Источник:
____________________

В тот же день, 4 октября государственные информагентства сообщили, что парламент одобрил соглашение о границе — 17 голосами «за» против трех «против». Сообщить об этом народу на площадь вышел сам Юнус-Бек Евкуров — и народу это не понравилось: позже старейшины возмущались, что глава республики пришел «без спроса», не попросив разрешения обратиться к ним. В сторону чиновника полетели пластиковые бутылки; его охрана выпустила несколько очередей из автоматов в воздух и эвакуировала Евкурова с площади.
Следом за Евкуровым к народу стали выходить сами депутаты — в течение дня 4 октября они сделали это трижды. Парламентарии заявили, что результаты голосования сфальсифицированы: на самом деле против ратификации соглашения высказались 15 из 24 депутатов (об этом же «Медузе» сообщил Ахильгов). Все эти пятнадцать человек один за одним приходили на площадь — и, глядя старейшинам тейпов в глаза, клялись, что голосовали против.
Блины для старейшин
«Акция выглядит стихийно, но фактически этому предшествовали несколько недель работы активистов, — рассказывает Барах Чемурзиев. — Они прятались от власти, которая пыталась их арестовать. Ночевали в разных местах, но продолжали свою работу в публичном пространстве».
По словам Руслана Муцольгова, для того, чтобы организовать людей, объединилось около 40 политических сил Ингушетии — их общее количество сторонников он оценивает в 80-90 тысяч человек — почти 20% населения республики. «Мы действовали с помощью разъяснения и убеждения — в фейсбуке, в ютьюбе, — добавляет Чемурзиев. — Пытались задеть какие-то струны, чтобы люди проснулись. И люди просыпаются, удивляются, как будто у них пелена спадает». После 26 сентября в интернете появились десятки видео с обращениями уважаемых жителей республики, старейшин и призывами не допустить передачу земель Чечне.

____________________

Раздел данных:
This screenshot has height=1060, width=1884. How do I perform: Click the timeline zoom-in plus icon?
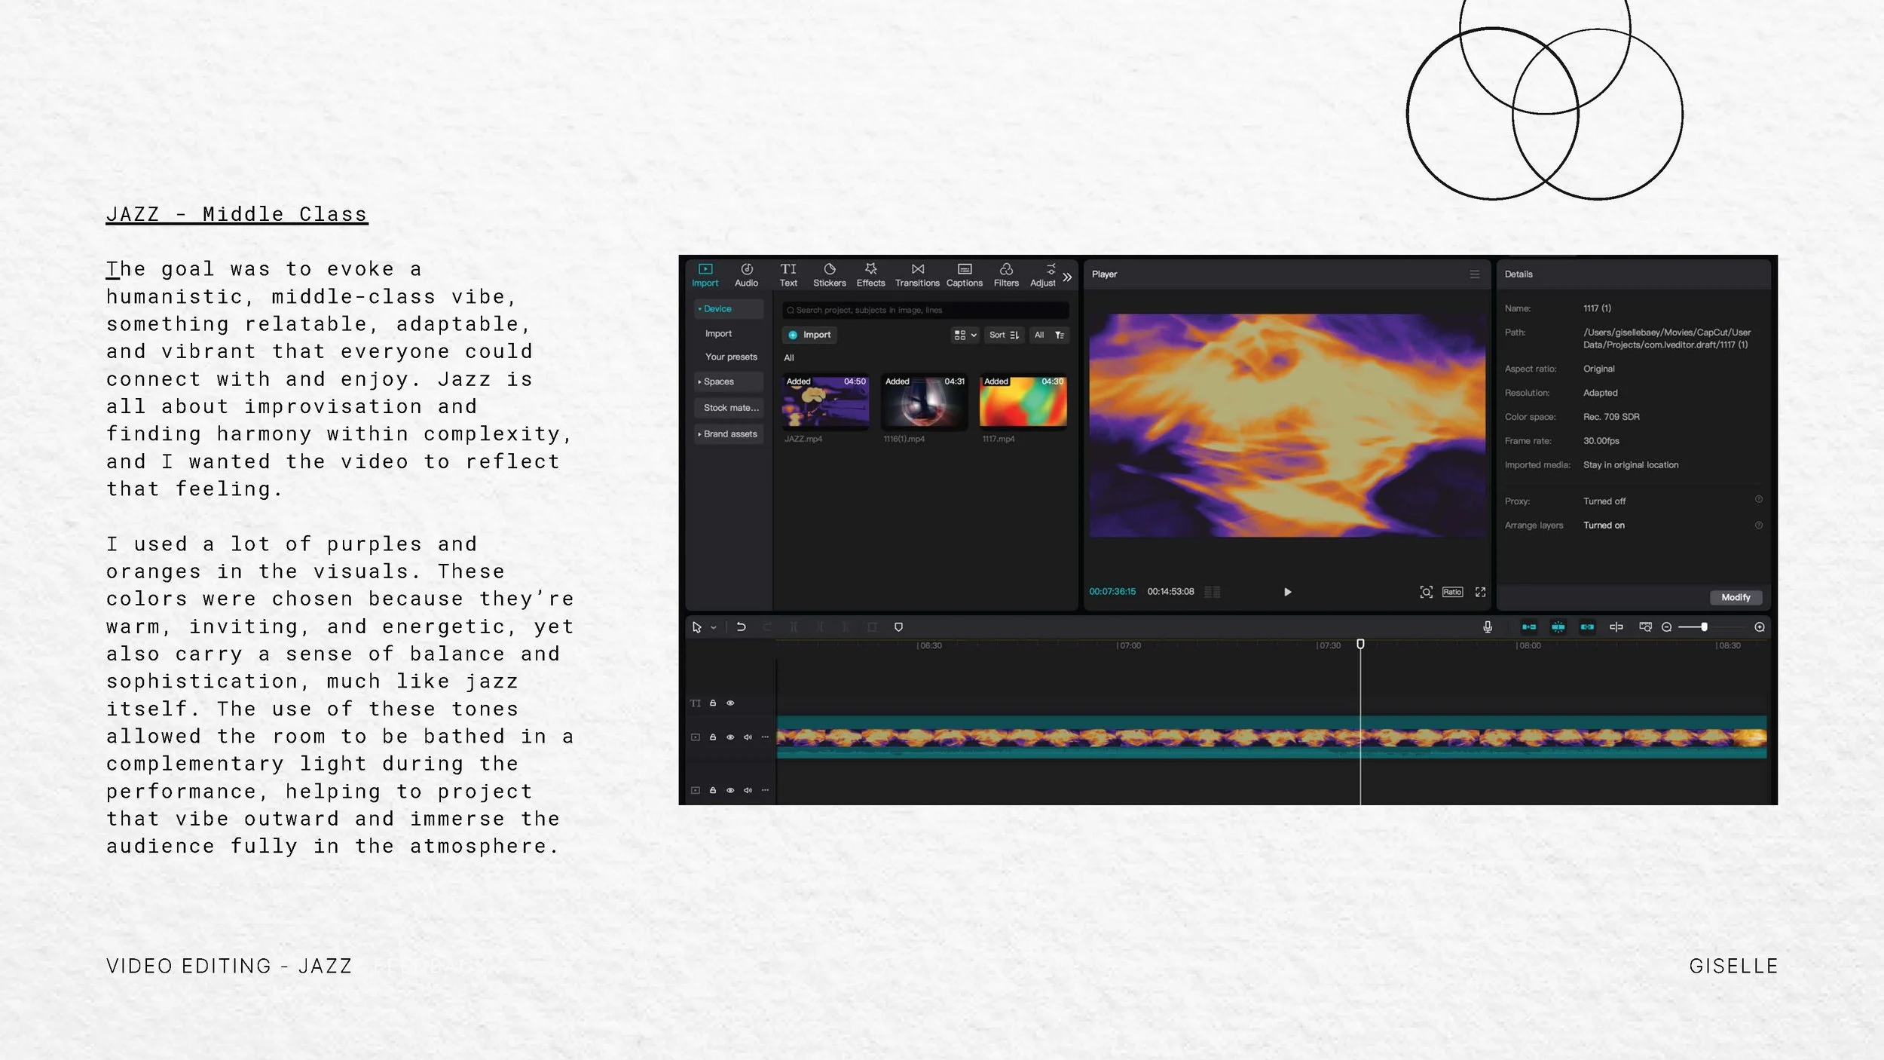[1759, 627]
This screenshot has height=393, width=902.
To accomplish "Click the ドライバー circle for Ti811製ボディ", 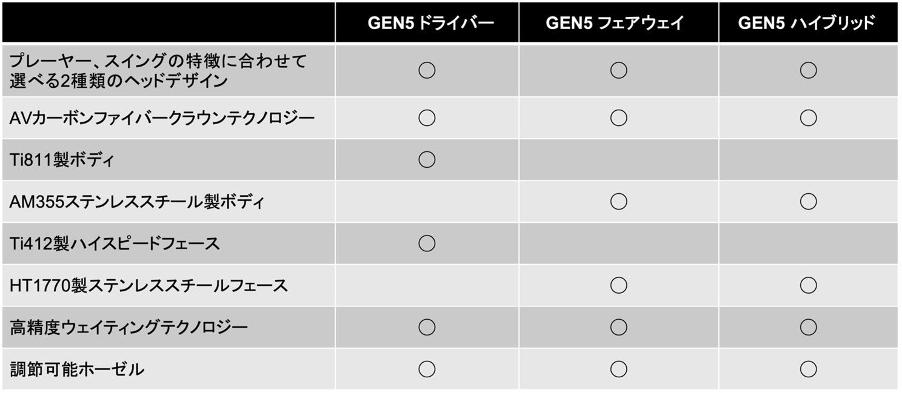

____________________

Сколько политических сил Ингушетии, по словам Руслана Муцольгова в источнике, объединилось, чтобы организовать людей?

Около 40 политических сил.